What to do:
Below are the entries to retype; reproduce each one exactly.

** Opening Entries supplied block **

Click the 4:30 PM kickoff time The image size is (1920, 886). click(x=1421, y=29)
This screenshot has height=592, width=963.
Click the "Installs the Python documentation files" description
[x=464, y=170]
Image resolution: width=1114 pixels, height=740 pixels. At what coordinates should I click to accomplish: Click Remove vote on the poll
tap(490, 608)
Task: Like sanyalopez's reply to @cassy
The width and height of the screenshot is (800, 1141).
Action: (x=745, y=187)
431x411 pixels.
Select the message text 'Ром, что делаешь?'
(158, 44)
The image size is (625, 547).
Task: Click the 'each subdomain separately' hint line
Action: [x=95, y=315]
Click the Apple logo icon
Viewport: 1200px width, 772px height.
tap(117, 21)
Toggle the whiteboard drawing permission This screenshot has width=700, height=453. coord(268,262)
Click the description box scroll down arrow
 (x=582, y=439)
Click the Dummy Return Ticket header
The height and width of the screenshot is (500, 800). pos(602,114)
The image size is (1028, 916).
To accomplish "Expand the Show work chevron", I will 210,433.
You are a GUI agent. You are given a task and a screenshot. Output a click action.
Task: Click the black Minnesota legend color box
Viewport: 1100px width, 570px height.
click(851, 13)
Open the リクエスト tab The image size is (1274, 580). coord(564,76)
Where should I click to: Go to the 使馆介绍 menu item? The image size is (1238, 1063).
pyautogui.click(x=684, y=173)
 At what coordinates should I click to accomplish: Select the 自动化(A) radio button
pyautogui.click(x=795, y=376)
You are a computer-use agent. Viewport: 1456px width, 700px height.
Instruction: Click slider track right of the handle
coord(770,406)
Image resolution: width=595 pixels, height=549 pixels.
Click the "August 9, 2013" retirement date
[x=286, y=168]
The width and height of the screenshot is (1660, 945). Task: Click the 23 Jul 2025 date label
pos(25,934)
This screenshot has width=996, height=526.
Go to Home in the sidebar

** Closing Entries supplied block **

Response below:
Click the 4:30 PM kickoff time The image size is (1920, 886). click(x=1421, y=29)
This screenshot has height=592, width=963.
Click the "Installs the Python documentation files" description
[x=464, y=170]
Image resolution: width=1114 pixels, height=740 pixels. At what coordinates should I click to accomplish: Click Remove vote on the poll
tap(490, 608)
Task: Like sanyalopez's reply to @cassy
The width and height of the screenshot is (800, 1141).
Action: (x=745, y=187)
431x411 pixels.
Select the message text 'Ром, что делаешь?'
(158, 44)
The image size is (625, 547).
Task: Click the 'each subdomain separately' hint line
Action: [x=95, y=315]
Click the Apple logo icon
Viewport: 1200px width, 772px height.
tap(117, 21)
Toggle the whiteboard drawing permission This screenshot has width=700, height=453. coord(268,262)
Click the description box scroll down arrow
 (x=582, y=439)
Click the Dummy Return Ticket header
The height and width of the screenshot is (500, 800). pos(602,114)
The image size is (1028, 916).
To accomplish "Expand the Show work chevron", I will 210,433.
You are a GUI agent. You are given a task and a screenshot. Output a click action.
Task: Click the black Minnesota legend color box
Viewport: 1100px width, 570px height.
click(851, 13)
Open the リクエスト tab The image size is (1274, 580). coord(564,76)
Where should I click to: Go to the 使馆介绍 menu item? The image size is (1238, 1063).
pyautogui.click(x=684, y=173)
 At what coordinates should I click to accomplish: Select the 自动化(A) radio button
pyautogui.click(x=795, y=376)
You are a computer-use agent. Viewport: 1456px width, 700px height.
Instruction: Click slider track right of the handle
coord(770,406)
Image resolution: width=595 pixels, height=549 pixels.
Click the "August 9, 2013" retirement date
[x=286, y=168]
The width and height of the screenshot is (1660, 945). Task: Click the 23 Jul 2025 date label
pos(25,934)
This screenshot has width=996, height=526.
Go to Home in the sidebar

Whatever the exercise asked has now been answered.